Records from a data source:
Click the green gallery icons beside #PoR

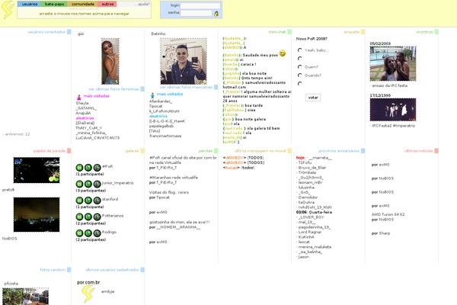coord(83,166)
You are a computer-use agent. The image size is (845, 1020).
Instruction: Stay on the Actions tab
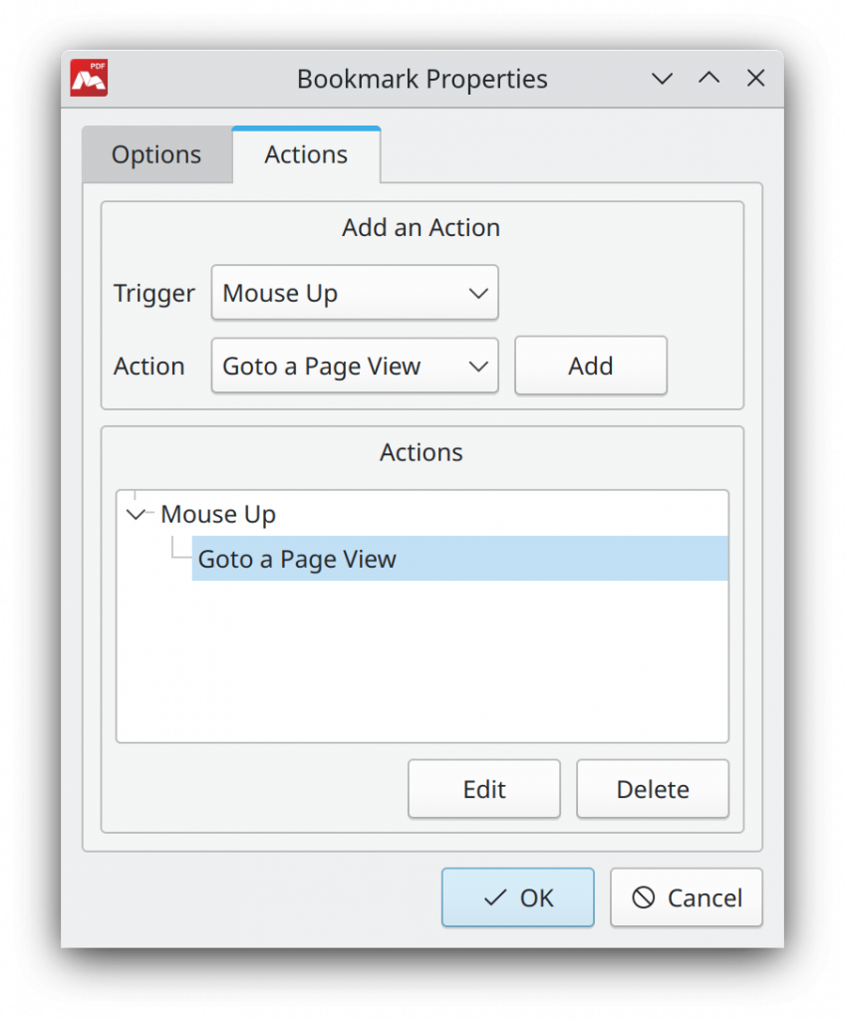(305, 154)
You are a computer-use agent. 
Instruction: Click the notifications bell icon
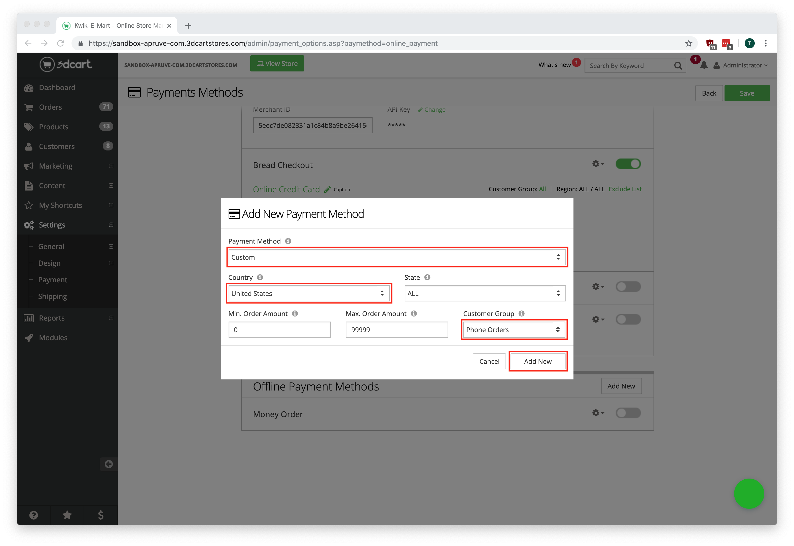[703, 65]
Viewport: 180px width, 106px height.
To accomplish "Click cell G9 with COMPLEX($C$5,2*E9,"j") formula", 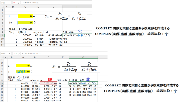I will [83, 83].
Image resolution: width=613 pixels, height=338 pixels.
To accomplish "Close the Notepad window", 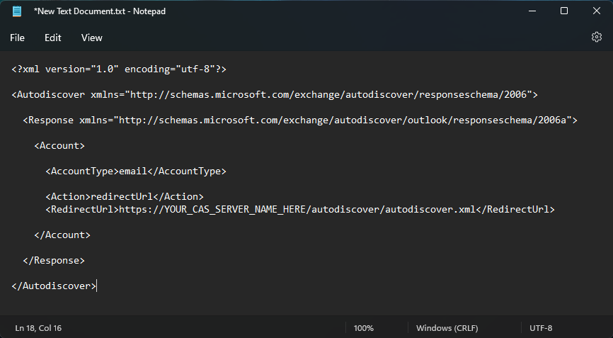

== The problem ==
Gather every line of the records above that contains the string "height". Case counts.

== Full answer ==
Viewport: 180px width, 106px height.
Image resolution: width=613 pixels, height=338 pixels.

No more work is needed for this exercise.